Archer, meanwhile, is getting accosted again in his quarters by Anke, who’s doing everything she can to seduce him short of physically launching herself at his genitals.
They’re interrupted by Bellhop Twin #1, who tries to kidnap Anke at gunpoint. Archer rescues her using a badass move involving hairspray and candles, so Anke chooses to repay him for saving her life by… you guessed it, launching herself at his genitals.
Her father chooses this exact moment to walk in, because that’s the type of day Archer’s going to be having today. Anke blames Archer for everything, but at least she convinces her dad not to press charges afterwards. They let Suspected Pedophile Sterling Archer stick around for the party, too, and he continues to get groped by Lady Miss Fingerbang at random intervals.
Fearing that the contract with Mr. Billionaire is at risk, Malory sets out to seduce Conrad Schlotz herself, but she’s beaten to the punch by none other than Pam Poovey. Of course Malory doesn’t let this stop her from getting her way, and weasels her way into a threesome with Conrad and Pam.
Elsewhere, Archer and Lana look over the security feeds. Archer sees who he thinks is the guy he set on fire walking around totally not on fire (when it’s actually Bellhop Twin #2), so in an attempt to prove he was right, Archer runs off to intercept the dude. Lana gives chase when she realizes Archer’s gun is unloaded.
Archer has a head start, though, so when the power goes out, Archer’s stranded by himself in the hotel lobby. Anke magically appears again, this time going full-on topless. And then the remaining two bad guys appear with their automatic rifles.
Archer and Anke manage to get on a snowmobile and drive off just as bunch of backup villain snowmobiles show up and give chase.
Archer lives up to his World’s Greatest Secret Agent title by picking off the bad guys one by one, and saving Anke’s life yet again. During the fight, though, Archer and Anke bond over their similar lifestyles – having one parent who was more or less absent, being shuffled off to boarding schools and summer camps all the time, etc – and end up pretty friendly with each other.

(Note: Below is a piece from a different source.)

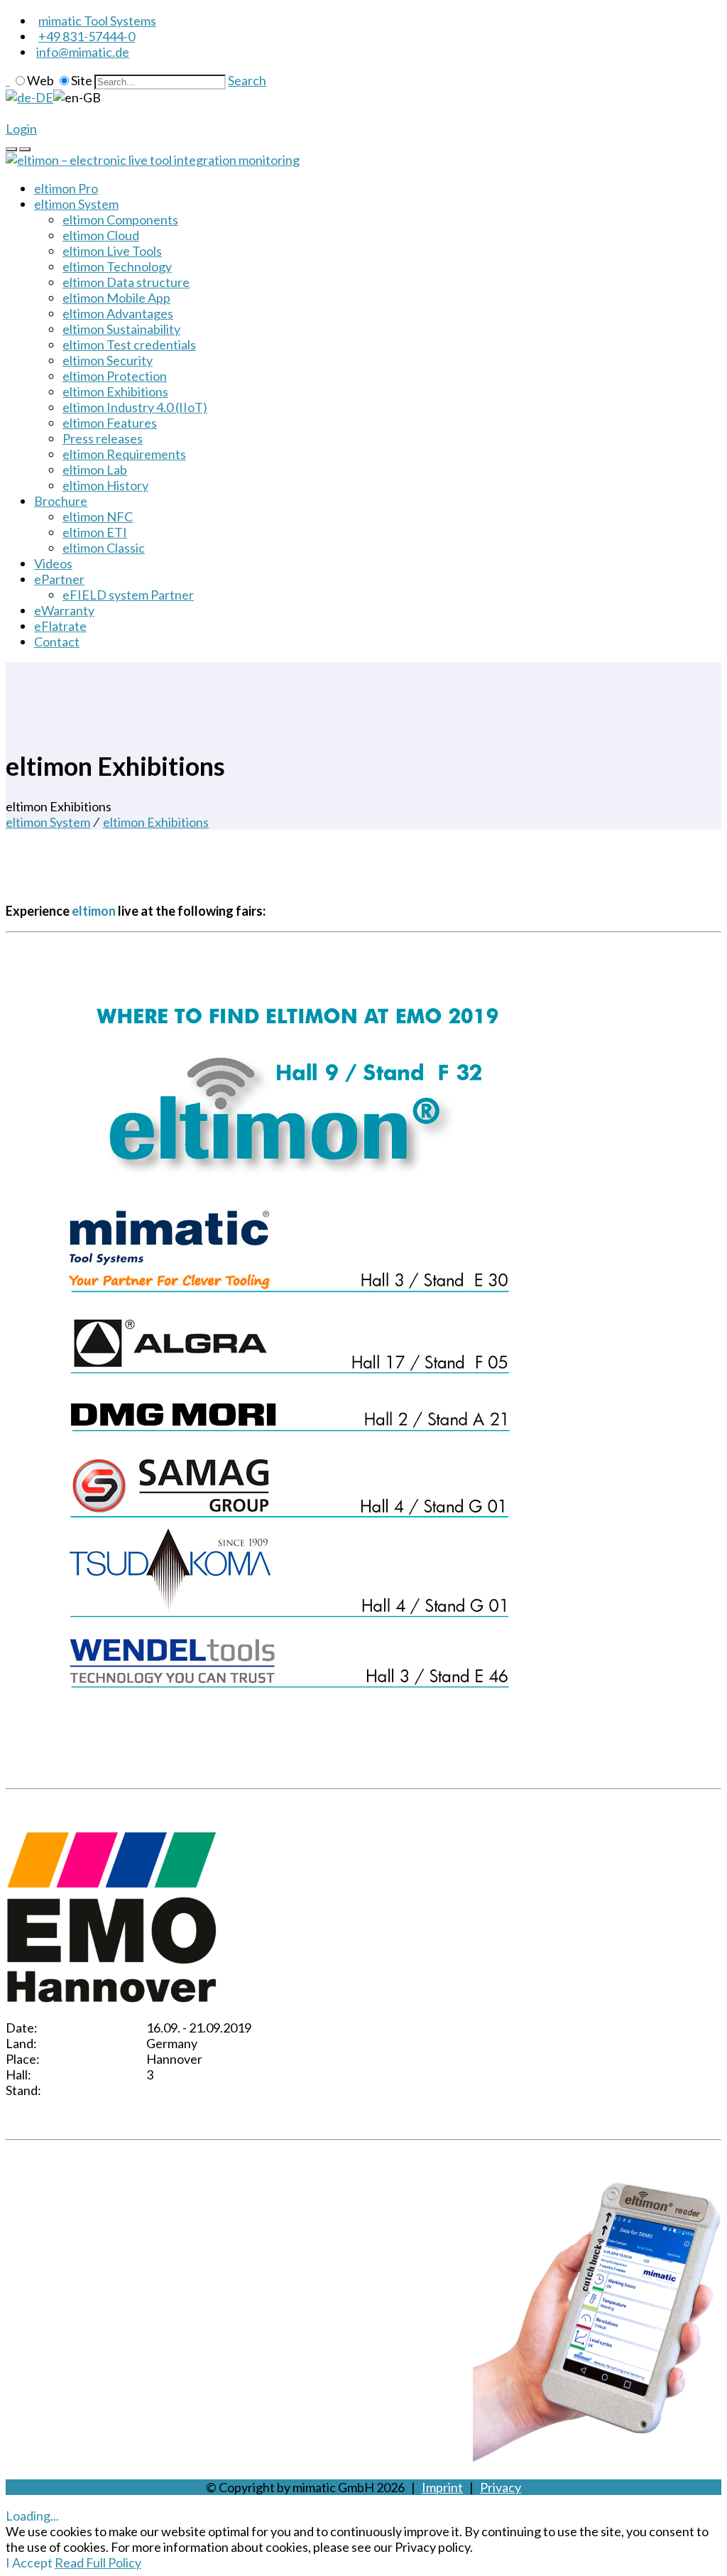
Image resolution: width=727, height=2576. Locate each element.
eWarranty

And then Lana rolls up to see Archer with his hands on Anke’s boobs. Yurp.
Archer: [Anke] obviously needs someone on her constantly! So I will be that someone who is constantly… on her.
Malory: That ‘crap’ is $300 a bottle and you can’t get it in America, so not another sip! And the rest of you make room in your luggage for ten liters apiece!

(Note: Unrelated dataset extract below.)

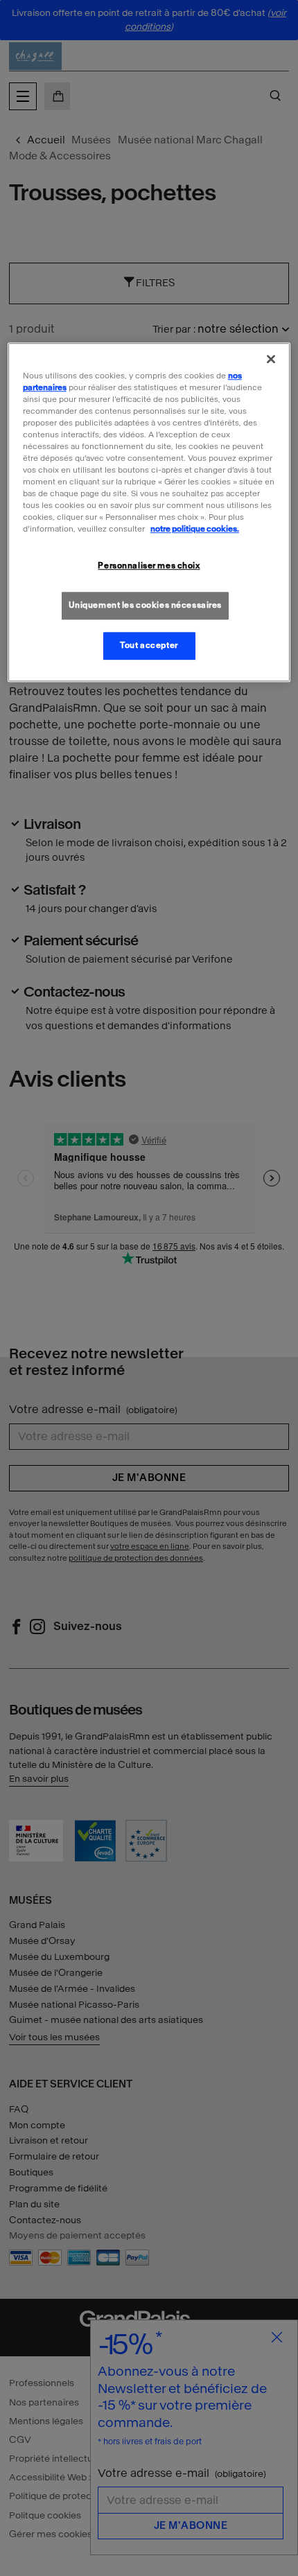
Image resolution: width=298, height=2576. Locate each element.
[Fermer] (271, 359)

Malory: I know. What kind of limit is that?
Archer: You don’t want the World’s Greatest Secret Agent on the case? FINE. You want Countess Von Fingerbang to get kidnapped? FINE!
Anke: I am from Germany. Where the age of consent is 14…
Archer: What? What is it, the Alabama of Europe?
Anke: In many ways, yes.
Anke: Ray, what is a ‘blowjob’?
Ray: [to Archer] Shame on you! Fie and shame! [to Anke] And it’s something a grown-up does when he loves another grown-up.
Anke: Before it gets too dark, let me ask your opinion on something.
Archer: Wha- rezip! Rezip! REZIP!
Anke: Do you think I need a boob job?